La giustizia per Magi, se vogliamo è un concetto semplice, ma forse fin troppo spesso dimenticato, ognuno di noi è un ingranaggio fondamentale nel sistema, non fosse altro per il fatto che seguendo il diritto non si creano processi che ingolfano la stessa: “La giustizia significa credere nel fatto che le azioni sbagliate altrui vengano sanzionate. Il problema è che questo alle volte non succede e quindi la gente non ci crede … però dobbiamo intenderci su una cosa, io non posso comportarmi bene solo se vedo che la giustizia arriva a risolvere determinati problemi, perché se non lo faccio io sono un ingrediente del fatto che la giustizia non arriva a risolvere tempestivamente dei problemi.”

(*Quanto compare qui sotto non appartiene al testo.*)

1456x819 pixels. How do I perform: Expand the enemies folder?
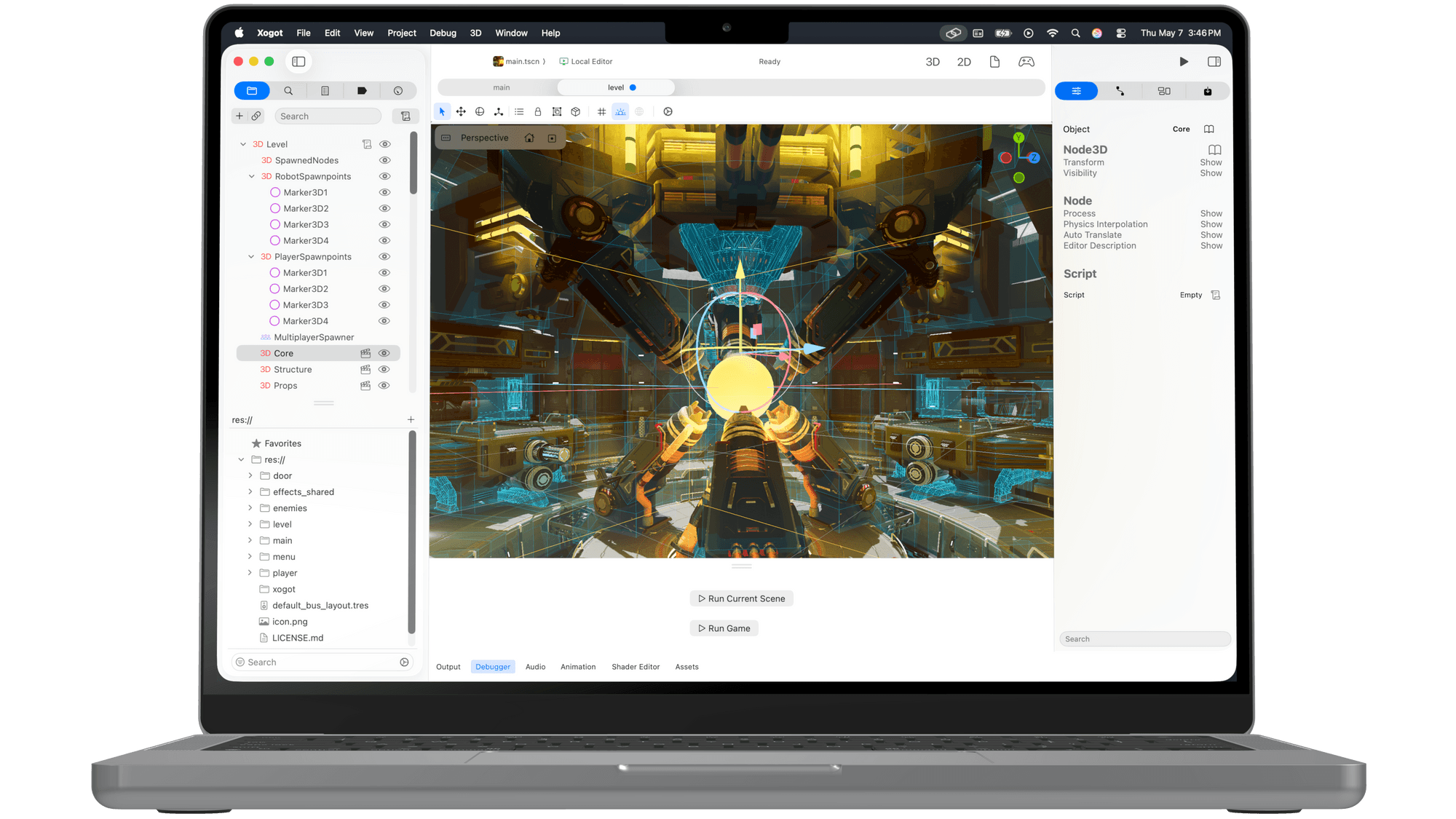250,508
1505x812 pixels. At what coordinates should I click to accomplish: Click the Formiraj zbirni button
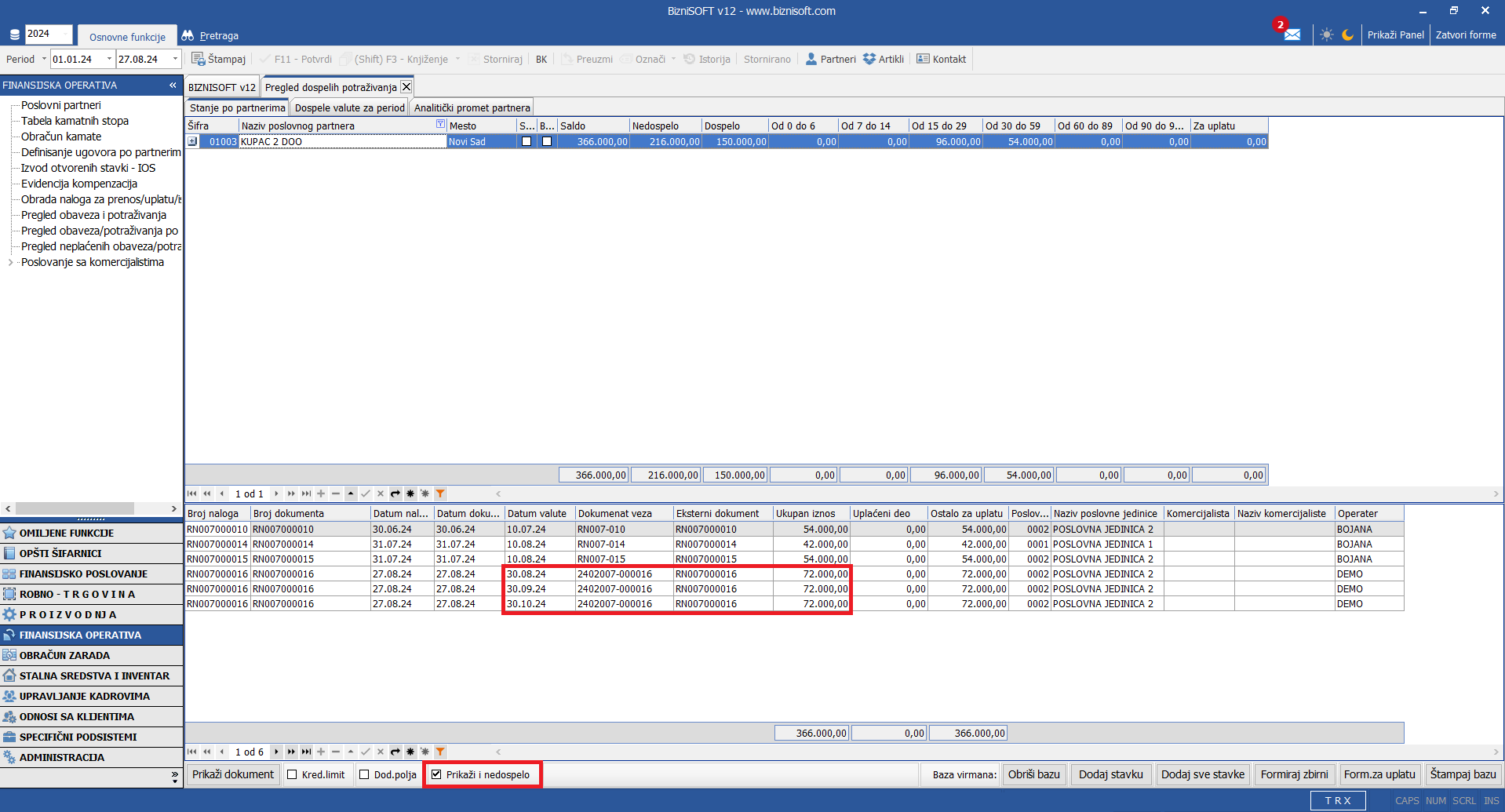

Noi abbiamo per forza di cose sintetizzato il pensiero di Magi ma davvero è stato interessante e tante sono state poi le domande degli studenti. Una in particolare ci ha colpito anche perché appena qualche giorno fa è stato proprio oggetto di un nostro articolo, ovvero riguardo i beni confiscati se non fosse meglio destinarli in qualche modo alla risoluzione della disoccupazione giovanile. Così Magi: “E’ un tema sul quale si sta lavorando tanto, quando noi entriamo però nelle realtà economiche gestite dalla camorra non sono a norma, non pagano contributi o la lavorazione della merce è fatta con materiale scadente … quindi c’è il problema di immetterle nel mercato in modo competitivo legale, ma facendo così entrano nel mercato in posizione già debole rispetto alle altre aziende presenti. Ma questo è qualcosa che dobbiamo cercare di migliorare con il tempo.”